■ **Dataset**

# # #

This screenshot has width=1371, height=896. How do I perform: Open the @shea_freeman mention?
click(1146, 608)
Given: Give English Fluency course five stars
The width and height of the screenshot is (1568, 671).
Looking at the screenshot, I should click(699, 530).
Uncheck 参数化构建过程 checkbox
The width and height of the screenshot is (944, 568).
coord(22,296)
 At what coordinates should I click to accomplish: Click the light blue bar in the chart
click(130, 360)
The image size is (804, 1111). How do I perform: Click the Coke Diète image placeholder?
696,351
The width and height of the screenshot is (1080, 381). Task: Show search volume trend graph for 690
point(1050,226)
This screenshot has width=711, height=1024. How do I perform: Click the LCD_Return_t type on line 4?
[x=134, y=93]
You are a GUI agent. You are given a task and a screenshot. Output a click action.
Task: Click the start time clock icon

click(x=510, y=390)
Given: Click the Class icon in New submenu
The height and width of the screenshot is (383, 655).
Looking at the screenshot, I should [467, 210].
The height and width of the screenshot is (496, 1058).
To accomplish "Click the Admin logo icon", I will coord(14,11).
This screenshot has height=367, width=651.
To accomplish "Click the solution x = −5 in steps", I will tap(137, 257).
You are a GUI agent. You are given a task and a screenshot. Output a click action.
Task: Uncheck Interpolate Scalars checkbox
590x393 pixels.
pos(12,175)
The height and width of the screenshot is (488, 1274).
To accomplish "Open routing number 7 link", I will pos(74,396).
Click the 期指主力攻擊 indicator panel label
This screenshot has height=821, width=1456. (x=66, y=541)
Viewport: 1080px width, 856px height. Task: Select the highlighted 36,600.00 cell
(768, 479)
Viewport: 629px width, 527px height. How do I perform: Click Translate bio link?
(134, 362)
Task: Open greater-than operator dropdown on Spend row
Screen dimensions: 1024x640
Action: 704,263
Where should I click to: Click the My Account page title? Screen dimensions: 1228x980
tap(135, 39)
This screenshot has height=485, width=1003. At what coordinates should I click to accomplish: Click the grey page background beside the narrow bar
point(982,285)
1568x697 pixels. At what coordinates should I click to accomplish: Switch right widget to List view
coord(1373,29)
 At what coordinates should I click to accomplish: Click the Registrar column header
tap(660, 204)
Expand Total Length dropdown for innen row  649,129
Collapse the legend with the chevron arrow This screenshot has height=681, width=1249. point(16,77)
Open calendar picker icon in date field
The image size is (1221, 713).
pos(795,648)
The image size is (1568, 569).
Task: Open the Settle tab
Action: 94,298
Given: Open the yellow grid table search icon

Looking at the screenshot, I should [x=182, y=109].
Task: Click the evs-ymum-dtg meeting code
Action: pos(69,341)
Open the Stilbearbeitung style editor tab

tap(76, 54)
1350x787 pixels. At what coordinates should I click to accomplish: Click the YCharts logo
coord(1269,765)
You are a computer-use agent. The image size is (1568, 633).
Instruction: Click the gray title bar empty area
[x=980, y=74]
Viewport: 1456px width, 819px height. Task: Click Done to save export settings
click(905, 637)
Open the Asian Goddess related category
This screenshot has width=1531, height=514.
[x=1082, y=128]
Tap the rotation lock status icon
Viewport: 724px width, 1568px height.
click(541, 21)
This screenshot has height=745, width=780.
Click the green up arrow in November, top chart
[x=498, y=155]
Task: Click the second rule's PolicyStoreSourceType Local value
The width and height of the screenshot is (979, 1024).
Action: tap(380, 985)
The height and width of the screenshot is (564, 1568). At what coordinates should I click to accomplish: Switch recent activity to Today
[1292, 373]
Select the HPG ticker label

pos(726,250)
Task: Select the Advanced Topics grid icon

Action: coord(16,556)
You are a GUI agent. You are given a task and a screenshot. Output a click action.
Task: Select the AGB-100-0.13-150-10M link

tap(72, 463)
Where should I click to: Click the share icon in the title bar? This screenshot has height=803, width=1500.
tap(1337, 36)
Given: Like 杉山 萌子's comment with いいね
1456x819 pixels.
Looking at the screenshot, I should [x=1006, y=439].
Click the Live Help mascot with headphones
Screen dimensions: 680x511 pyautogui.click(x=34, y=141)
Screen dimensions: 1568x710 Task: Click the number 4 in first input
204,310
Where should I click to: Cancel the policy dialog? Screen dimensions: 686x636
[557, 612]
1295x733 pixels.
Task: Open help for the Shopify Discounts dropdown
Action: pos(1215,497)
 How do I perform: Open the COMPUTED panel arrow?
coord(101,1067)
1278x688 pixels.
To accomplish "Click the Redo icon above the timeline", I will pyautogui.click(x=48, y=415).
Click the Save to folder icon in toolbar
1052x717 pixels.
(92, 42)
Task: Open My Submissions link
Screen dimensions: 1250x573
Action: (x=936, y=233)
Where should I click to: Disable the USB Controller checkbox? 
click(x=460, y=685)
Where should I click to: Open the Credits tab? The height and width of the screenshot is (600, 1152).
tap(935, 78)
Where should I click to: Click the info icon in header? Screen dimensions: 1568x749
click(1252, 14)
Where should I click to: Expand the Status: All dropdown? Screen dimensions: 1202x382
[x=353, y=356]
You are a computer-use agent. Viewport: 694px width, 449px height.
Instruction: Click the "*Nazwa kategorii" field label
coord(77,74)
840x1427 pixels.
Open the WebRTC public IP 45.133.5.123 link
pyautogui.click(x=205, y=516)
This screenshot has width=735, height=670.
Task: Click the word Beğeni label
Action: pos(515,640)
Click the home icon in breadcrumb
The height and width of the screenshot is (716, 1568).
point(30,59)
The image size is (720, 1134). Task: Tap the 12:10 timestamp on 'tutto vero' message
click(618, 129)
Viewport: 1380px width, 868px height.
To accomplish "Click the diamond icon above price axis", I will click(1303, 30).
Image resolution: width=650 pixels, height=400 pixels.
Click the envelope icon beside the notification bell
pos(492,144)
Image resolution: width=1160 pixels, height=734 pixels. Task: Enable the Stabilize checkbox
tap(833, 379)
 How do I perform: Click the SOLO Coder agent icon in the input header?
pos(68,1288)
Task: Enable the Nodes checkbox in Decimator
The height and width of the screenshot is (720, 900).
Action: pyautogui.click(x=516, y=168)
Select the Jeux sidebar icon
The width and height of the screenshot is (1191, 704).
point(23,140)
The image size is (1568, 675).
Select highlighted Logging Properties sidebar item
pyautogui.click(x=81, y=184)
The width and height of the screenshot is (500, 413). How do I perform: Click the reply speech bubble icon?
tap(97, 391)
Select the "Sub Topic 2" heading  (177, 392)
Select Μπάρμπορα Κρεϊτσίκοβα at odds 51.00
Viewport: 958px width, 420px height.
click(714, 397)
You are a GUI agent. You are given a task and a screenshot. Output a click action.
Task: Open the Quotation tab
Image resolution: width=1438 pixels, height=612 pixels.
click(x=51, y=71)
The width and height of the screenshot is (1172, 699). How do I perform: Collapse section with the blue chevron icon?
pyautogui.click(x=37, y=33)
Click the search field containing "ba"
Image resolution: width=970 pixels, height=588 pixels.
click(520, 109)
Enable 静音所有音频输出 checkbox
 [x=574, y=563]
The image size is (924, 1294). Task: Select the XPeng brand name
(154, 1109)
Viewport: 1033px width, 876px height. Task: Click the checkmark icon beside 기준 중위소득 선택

# # #

■ **What to work on**
Read the listing. Report every line that includes the word "Uncheck".

■ **Worked solution**
Uncheck 参数化构建过程 checkbox
Task: Uncheck Interpolate Scalars checkbox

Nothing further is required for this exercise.